Relato
El viento es la música clásica de mi abuelo.
Beethoven agita sus dedos en medio del flan
que sale del refrigerador.
La cama de vainilla tiene el gesto de Elise
que nunca he comprendido.
Mi Tita sonríe.
Incesante procuro la casa de mis abuelos.
El desliz entre las cortinas beige
que me trazan
y el sabor de la sopa de arroz con plátano macho
y huevos estrellados
rotos por la curva de la cuchara,
un quebranto de soles en el comedor de madera.
Detrás de la alacena flotan icebergs de azúcar
y maniobras para alcanzar
el abrazo de alguien en polvo,
ficticio
como los días posteriores a lo que existe.

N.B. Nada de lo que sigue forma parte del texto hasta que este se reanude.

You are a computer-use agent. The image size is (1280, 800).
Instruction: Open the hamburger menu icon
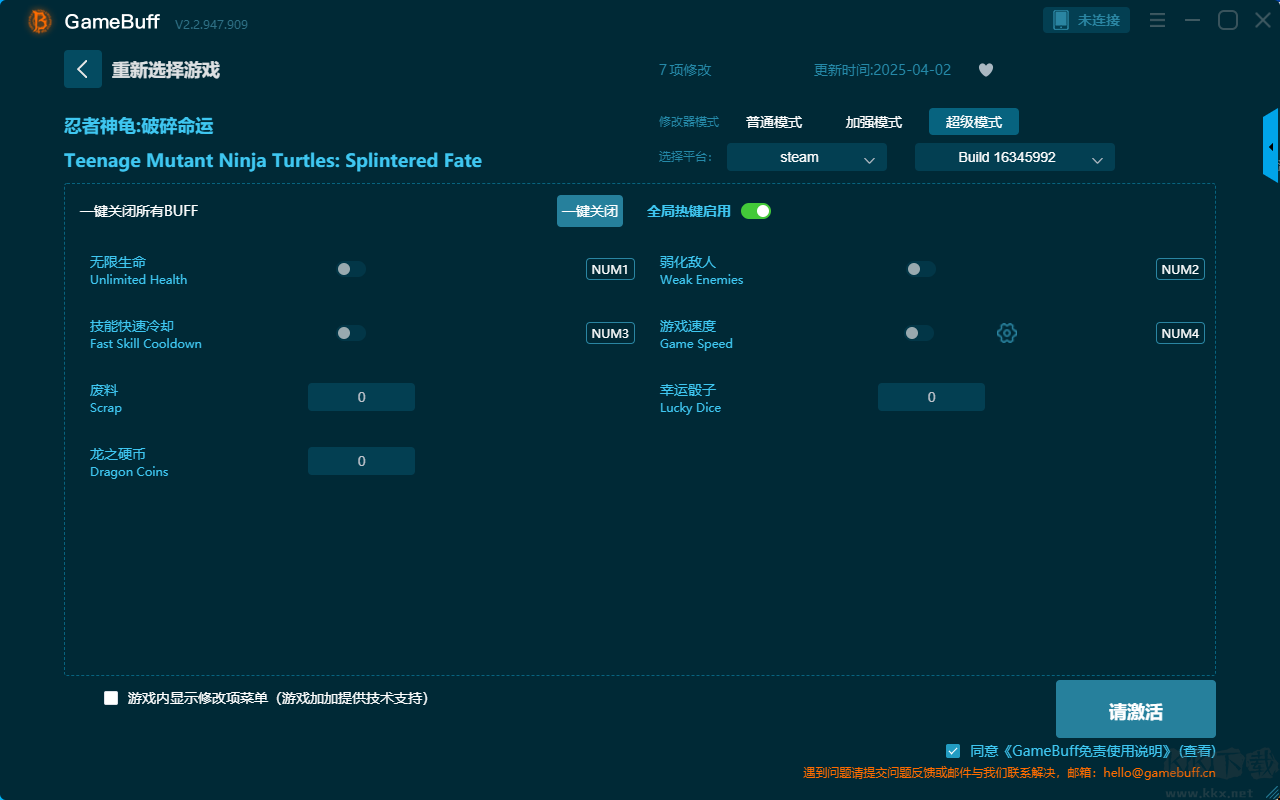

Elise es la amiga imaginaria de mi niñez
y miro su rostro por vez primera
a través de las notas
que repito en mis cogniciones
en días dichosos e indistintos.
Así entiendo las funciones de la quietud.
Relato
Abuelo sabía las palabras
con las que el mundo se describe.
Todos los días sus ojos imitaban el movimiento
del carro de la máquina de escribir.
El sonido.
La presión de los dedos.
El golpeteo de un vocabulario
que siempre llega tarde.
Abuelo decía que hay que leerlo todo;
los libros,
las sinopsis,
los letreros,
los ojos.
Hebras-níveas.
Los puntos.
Las comas,
las pausas latentes.
Los días en que Mahler hacía flotar
las luminosas lágrimas de Tita
hasta el estallido sobre la mesa
que nos rociaba a todos.
La biblioteca de mi abuelo
olía a todas las palabras
de las doce del día.
Relato
Pestaña caída,
epistolar.
Pestaña de los tiempos de caoba,
porcelana
y pequeños detalles dorados.
Pestaña de claro de luna
y retratos en blanco y negro.
Dos bocas de más de setenta se buscan
entre el adobe de un pueblo colorido
y el café con pan
de las ocho de la noche.
Relato
Un día
Tita se cayó
y no quiso caminar nunca más.
Ambulancia.
Gardel.
Las sirenas suspiraron
en la primera nostalgia de la casa.
El gusano-tristeza
se retorcía en nuestros estómagos.
El ánima de lo posible
entre la puerta de madera,
el jardín y la silla de ruedas
que fue vaciando la sala
hasta partir de Acapulco.
Maletas.
El abrazo hondo en el aeropuerto.
El sureste que significó no ver a mis abuelos
por mucho tiempo
ni escuchar al grillo que cantaba
con un sombrero.
Sus rostros transparentes
en los rollos de la cámara.
Mi Tito miraba entre los retratos y óleos
una cama cargada de silencios.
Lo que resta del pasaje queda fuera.